Start of Extracted text
Pedagogical: As the easiest-to-learn racquet sport, due to the slow, relatively high-bouncing nature of the ball and the relatively large racquet face, British Racketball should be the first step for both young and new learners. The tennis world is currently swamped with progressive learning methods for introductory tennis – and of course in squash we have our Mini-Squash – I think British Racketball is just as good.
Most of the attention in the sport psychology domain is given to advanced and elite adult players. In an ideal world, squash coaches would start to guide their proteges towards mental toughness at the very start of their squash lives.
In the early 1990’s I helped Tennis Canada develop mental training and sport psychology priorities for every age group in their junior tennis programs: periodized annual mental training programs to be implemented in Canadian indoor clubs for each of their junior age groups: U11, U14, U18.
End of Extracted text
Start of Provided data
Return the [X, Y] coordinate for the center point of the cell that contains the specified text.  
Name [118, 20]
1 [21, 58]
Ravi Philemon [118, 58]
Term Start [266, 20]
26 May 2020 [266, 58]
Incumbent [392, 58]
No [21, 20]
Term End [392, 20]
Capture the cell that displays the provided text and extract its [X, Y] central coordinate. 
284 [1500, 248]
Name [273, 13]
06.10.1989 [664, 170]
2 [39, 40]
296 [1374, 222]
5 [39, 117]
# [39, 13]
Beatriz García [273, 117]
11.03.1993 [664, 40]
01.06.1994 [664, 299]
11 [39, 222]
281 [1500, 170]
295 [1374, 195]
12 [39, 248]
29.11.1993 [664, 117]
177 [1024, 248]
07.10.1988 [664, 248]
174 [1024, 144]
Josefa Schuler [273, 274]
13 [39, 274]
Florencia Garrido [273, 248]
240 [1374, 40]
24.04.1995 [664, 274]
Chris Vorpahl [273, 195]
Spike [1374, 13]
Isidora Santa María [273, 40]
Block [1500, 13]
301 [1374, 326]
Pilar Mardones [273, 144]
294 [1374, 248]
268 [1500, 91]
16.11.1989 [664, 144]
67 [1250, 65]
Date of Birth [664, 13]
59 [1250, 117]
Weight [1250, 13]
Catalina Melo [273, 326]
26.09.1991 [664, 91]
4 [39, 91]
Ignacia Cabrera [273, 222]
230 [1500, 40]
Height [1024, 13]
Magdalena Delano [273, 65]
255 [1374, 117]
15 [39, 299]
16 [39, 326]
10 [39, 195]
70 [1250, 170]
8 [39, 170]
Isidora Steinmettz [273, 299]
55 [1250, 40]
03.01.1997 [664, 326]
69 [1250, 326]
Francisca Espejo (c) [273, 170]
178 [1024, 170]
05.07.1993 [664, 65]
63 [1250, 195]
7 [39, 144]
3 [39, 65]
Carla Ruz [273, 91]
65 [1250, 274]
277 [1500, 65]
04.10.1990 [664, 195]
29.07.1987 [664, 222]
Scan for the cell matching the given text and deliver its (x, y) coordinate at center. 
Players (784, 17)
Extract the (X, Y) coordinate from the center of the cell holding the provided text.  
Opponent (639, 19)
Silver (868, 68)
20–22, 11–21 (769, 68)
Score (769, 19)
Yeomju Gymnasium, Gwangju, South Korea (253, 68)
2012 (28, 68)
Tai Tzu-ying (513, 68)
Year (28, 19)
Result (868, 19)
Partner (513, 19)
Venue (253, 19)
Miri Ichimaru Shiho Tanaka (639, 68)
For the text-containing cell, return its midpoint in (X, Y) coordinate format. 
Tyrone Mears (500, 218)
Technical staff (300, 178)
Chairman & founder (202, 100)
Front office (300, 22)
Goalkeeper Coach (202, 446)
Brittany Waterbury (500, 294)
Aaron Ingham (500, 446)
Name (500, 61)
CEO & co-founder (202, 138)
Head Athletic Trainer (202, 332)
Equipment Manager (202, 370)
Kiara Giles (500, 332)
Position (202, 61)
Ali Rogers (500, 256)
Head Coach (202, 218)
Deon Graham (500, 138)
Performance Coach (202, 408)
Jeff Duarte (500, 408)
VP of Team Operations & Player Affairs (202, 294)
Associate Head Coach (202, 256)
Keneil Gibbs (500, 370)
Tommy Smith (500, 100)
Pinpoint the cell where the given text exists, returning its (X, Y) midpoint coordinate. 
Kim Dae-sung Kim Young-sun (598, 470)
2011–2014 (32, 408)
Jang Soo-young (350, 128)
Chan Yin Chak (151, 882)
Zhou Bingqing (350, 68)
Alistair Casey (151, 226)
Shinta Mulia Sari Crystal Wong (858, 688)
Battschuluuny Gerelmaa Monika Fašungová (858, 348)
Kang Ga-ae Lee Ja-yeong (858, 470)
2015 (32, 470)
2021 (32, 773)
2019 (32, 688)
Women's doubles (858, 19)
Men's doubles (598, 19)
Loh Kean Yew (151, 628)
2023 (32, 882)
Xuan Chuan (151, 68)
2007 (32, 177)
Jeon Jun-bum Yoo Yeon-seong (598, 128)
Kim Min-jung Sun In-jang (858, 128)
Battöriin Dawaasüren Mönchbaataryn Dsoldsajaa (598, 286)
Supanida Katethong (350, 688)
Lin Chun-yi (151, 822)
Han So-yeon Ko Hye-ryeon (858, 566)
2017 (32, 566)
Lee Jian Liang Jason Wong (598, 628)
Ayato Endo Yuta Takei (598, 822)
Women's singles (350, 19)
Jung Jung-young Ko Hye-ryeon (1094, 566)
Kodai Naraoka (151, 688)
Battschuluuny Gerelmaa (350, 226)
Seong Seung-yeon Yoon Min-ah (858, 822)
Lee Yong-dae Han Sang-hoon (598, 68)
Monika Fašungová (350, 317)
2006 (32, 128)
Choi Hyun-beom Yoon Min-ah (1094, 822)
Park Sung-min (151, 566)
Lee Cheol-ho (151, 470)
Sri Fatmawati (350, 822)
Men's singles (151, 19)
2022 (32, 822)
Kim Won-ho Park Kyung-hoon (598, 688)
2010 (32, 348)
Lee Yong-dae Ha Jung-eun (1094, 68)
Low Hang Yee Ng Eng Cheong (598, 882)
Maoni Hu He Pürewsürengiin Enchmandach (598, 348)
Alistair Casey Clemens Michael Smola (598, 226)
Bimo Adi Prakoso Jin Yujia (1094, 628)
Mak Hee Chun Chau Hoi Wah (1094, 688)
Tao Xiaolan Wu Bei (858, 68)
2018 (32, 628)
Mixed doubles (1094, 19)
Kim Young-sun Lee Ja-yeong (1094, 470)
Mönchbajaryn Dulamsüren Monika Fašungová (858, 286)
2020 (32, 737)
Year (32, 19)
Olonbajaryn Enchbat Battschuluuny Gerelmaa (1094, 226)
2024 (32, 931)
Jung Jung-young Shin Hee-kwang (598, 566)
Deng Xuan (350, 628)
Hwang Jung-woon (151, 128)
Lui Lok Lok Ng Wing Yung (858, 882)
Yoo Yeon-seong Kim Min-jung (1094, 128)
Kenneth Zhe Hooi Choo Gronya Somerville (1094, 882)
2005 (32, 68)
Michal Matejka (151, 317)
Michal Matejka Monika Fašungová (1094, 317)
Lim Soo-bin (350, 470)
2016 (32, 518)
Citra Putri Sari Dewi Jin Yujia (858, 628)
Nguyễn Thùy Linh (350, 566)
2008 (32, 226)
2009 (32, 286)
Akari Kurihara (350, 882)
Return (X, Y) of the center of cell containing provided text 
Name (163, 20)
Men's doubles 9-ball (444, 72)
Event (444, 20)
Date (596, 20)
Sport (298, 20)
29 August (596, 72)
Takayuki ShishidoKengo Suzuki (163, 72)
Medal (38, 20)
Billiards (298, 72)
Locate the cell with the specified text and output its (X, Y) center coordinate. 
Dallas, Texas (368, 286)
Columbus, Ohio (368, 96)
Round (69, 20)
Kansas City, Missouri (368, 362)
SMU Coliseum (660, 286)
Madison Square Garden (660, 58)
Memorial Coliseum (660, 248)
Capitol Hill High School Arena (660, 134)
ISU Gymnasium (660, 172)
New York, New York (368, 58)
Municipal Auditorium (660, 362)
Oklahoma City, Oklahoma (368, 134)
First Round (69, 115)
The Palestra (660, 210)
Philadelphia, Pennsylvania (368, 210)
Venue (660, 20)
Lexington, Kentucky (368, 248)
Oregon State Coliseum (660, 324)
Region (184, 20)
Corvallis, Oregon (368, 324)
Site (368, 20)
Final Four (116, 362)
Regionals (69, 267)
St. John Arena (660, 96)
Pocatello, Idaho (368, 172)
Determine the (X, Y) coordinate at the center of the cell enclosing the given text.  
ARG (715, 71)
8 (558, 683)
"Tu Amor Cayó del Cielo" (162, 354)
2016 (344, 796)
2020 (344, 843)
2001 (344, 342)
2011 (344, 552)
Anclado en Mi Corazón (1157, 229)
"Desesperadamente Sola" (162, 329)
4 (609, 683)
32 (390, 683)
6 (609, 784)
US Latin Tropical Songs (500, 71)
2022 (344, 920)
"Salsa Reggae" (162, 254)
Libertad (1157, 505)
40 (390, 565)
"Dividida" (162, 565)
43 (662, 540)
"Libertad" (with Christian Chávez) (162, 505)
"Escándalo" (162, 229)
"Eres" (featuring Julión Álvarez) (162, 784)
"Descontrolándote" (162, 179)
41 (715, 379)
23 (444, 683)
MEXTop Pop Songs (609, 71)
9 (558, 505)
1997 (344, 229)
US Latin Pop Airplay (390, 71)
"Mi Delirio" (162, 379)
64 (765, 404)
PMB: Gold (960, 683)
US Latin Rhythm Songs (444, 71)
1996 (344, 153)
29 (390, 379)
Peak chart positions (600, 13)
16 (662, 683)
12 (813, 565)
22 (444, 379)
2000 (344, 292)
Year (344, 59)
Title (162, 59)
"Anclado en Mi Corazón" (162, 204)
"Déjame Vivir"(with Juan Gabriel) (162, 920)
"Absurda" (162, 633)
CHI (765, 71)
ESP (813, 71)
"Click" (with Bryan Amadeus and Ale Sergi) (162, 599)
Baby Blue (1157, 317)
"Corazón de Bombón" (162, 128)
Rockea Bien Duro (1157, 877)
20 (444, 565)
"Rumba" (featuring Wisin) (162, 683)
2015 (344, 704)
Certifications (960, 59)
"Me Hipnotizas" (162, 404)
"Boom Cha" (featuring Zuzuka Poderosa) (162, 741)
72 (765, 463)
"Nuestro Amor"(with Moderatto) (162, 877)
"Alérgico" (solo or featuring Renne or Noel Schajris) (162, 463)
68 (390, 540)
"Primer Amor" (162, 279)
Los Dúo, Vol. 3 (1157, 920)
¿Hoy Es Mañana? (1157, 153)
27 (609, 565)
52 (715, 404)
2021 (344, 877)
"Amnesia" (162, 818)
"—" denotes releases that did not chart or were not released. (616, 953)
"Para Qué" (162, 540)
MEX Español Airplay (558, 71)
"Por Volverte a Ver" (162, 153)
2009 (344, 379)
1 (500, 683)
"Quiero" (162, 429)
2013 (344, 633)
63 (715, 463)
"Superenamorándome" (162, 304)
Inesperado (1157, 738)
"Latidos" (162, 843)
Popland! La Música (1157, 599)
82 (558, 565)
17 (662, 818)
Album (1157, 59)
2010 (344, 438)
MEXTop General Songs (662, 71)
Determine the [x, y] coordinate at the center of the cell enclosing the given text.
End of Provided data
**Required work**
**1.** Do these statements agree with the racquet sports passage? Answer yes or no for each, and quote the deciding words. (a) British Racketball's ball is described as slow and relatively high-bouncing. (b) Most attention in sport psychology goes to junior players. (c) The Tennis Canada programs covered the age groups U11, U14 and U18.
**2.** Please restate word for word the part of the racquet sports passage that opens with the words "Most of the" and closes with "U11, U14, U18.".
The material above stands apart from the racquet sports passage.

**Answers**
**1.**
(a) Yes: "due to the slow, relatively high-bouncing nature of the ball"
(b) No: "Most of the attention in the sport psychology domain is given to advanced and elite adult players."
(c) Yes: "for each of their junior age groups: U11, U14, U18."

**2.**
Most of the attention in the sport psychology domain is given to advanced and elite adult players. In an ideal world, squash coaches would start to guide their proteges towards mental toughness at the very start of their squash lives.
In the early 1990’s I helped Tennis Canada develop mental training and sport psychology priorities for every age group in their junior tennis programs: periodized annual mental training programs to be implemented in Canadian indoor clubs for each of their junior age groups: U11, U14, U18.